**Exercise prompt:**
Whenever the word "computer" appears in a line of the data below, copy that line.

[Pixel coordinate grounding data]
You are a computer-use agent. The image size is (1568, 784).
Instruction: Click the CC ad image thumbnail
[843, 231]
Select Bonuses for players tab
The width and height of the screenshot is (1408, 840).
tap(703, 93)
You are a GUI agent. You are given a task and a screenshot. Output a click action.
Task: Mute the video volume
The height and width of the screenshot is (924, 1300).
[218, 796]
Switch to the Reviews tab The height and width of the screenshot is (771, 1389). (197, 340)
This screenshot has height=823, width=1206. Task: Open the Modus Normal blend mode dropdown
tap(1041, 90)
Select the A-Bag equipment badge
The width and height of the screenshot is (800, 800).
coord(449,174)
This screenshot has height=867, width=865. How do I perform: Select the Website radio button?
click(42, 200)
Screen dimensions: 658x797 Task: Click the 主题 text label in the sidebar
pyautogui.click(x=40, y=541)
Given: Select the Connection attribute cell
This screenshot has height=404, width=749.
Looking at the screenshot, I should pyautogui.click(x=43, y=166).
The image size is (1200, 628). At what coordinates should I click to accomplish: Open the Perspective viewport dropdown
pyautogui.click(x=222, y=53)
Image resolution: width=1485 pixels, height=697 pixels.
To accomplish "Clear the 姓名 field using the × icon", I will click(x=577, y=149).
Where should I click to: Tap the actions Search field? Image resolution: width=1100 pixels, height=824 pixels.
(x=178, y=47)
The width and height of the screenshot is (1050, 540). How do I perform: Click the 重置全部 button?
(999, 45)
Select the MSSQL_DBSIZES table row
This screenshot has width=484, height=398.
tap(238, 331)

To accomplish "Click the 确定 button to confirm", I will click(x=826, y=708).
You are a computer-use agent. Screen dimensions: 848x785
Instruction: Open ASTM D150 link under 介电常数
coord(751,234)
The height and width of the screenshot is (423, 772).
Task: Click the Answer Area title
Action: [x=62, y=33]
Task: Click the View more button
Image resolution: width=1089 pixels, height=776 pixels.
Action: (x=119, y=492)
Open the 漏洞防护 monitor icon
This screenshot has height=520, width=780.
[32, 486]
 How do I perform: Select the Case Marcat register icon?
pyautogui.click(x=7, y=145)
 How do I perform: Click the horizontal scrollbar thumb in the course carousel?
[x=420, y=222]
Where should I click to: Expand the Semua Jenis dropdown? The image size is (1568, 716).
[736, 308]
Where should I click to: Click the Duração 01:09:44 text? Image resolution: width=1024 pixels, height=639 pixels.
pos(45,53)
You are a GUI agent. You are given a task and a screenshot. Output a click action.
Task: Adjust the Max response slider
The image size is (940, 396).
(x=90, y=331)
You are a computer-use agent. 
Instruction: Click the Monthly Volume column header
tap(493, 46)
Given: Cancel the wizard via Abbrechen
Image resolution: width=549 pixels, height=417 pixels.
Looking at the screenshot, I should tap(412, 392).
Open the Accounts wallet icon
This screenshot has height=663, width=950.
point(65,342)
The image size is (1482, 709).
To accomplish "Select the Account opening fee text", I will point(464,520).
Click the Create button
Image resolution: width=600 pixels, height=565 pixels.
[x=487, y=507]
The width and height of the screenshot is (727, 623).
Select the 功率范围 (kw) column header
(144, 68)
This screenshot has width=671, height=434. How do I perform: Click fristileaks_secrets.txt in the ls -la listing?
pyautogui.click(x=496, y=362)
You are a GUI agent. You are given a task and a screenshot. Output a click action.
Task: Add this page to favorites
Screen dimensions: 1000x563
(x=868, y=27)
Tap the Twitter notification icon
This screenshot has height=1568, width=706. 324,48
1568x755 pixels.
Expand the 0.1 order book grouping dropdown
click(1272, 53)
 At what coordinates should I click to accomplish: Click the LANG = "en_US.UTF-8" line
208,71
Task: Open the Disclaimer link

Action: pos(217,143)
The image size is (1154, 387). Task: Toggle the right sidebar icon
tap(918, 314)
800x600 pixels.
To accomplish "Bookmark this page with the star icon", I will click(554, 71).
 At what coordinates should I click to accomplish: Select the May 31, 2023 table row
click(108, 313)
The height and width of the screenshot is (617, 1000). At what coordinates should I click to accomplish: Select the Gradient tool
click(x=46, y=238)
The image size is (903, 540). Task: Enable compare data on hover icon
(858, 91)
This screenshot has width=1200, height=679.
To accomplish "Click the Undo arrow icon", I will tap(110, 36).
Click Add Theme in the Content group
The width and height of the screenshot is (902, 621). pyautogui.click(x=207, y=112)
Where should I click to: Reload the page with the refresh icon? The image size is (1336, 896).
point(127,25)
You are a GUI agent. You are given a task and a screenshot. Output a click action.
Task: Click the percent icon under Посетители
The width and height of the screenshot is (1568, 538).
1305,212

**Reply to the task:**
You are a computer-use agent. The image size is (1568, 784).
You are a computer-use agent. Screen dimensions: 848x785
You are a computer-use agent. 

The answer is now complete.